[WHAT TO WORK ON]
Copy the entries below word for word, beginning with the line that contains "coordinates (520, 614)." and continuing through the line that contains "coordinates (767, 380).".
=======
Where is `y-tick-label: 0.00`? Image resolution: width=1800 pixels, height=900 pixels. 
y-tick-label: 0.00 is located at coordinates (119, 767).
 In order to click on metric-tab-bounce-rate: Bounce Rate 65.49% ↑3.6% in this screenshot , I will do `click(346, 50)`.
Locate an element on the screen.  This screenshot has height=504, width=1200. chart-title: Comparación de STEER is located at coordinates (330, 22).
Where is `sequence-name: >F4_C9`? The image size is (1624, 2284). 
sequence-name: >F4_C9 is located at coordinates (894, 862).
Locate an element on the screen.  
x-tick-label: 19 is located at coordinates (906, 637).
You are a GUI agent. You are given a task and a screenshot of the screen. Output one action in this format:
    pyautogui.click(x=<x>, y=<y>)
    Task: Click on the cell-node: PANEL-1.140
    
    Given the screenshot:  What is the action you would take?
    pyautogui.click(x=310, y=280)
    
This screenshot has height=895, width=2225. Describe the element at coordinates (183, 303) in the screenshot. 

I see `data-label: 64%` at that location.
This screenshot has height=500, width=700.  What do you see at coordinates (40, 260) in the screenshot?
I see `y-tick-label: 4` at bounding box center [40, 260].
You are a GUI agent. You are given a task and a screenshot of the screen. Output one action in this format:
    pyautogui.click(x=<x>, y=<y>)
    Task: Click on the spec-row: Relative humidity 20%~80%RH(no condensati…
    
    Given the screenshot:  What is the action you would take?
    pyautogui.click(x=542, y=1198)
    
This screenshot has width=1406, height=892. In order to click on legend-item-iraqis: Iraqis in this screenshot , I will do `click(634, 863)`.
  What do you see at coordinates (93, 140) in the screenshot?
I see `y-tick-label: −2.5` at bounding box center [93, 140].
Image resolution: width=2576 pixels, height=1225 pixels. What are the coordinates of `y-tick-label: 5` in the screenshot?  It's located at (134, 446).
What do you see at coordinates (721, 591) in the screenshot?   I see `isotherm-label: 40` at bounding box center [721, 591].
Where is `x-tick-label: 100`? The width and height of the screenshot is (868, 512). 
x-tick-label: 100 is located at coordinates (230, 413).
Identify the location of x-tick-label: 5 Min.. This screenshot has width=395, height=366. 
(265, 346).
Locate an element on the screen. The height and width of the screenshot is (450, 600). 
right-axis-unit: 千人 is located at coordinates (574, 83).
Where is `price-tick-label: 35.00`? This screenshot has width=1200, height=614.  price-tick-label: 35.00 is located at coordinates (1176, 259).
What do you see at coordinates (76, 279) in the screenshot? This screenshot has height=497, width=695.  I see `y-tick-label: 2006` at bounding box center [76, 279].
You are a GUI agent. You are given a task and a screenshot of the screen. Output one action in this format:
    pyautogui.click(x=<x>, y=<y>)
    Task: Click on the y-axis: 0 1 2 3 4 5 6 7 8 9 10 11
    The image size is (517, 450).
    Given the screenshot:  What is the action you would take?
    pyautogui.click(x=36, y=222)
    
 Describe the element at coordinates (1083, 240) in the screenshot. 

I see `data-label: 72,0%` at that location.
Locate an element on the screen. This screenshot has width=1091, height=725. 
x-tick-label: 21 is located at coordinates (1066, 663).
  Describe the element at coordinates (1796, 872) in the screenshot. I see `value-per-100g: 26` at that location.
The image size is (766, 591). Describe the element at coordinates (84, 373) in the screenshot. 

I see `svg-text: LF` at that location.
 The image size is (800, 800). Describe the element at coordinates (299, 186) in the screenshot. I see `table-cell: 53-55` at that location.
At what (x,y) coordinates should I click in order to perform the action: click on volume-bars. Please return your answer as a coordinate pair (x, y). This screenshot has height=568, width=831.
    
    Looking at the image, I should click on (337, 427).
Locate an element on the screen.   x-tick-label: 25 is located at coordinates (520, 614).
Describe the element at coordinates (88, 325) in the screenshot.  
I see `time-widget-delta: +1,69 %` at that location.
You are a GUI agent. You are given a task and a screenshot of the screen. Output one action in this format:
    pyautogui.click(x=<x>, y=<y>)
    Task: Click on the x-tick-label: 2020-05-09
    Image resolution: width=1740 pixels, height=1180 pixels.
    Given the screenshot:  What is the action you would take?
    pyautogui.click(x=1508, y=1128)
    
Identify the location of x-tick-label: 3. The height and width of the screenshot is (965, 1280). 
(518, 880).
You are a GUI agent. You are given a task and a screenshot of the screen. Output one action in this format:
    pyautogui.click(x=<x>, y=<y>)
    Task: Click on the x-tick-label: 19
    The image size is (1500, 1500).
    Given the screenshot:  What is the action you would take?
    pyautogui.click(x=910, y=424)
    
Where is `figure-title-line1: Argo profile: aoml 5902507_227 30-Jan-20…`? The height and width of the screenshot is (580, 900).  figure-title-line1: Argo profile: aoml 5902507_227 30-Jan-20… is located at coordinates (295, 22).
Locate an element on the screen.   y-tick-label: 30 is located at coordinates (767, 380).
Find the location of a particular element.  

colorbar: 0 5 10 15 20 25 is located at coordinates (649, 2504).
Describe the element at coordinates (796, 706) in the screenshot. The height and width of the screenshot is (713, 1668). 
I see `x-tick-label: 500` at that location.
=======
[TASK ANSWER]
Locate an element on the screen.   x-tick-label: 25 is located at coordinates (520, 614).
Describe the element at coordinates (88, 325) in the screenshot.  
I see `time-widget-delta: +1,69 %` at that location.
You are a GUI agent. You are given a task and a screenshot of the screen. Output one action in this format:
    pyautogui.click(x=<x>, y=<y>)
    Task: Click on the x-tick-label: 2020-05-09
    Image resolution: width=1740 pixels, height=1180 pixels.
    Given the screenshot:  What is the action you would take?
    pyautogui.click(x=1508, y=1128)
    
Identify the location of x-tick-label: 3. The height and width of the screenshot is (965, 1280). 
(518, 880).
You are a GUI agent. You are given a task and a screenshot of the screen. Output one action in this format:
    pyautogui.click(x=<x>, y=<y>)
    Task: Click on the x-tick-label: 19
    The image size is (1500, 1500).
    Given the screenshot:  What is the action you would take?
    pyautogui.click(x=910, y=424)
    
Where is `figure-title-line1: Argo profile: aoml 5902507_227 30-Jan-20…`? The height and width of the screenshot is (580, 900).  figure-title-line1: Argo profile: aoml 5902507_227 30-Jan-20… is located at coordinates (295, 22).
Locate an element on the screen.   y-tick-label: 30 is located at coordinates (767, 380).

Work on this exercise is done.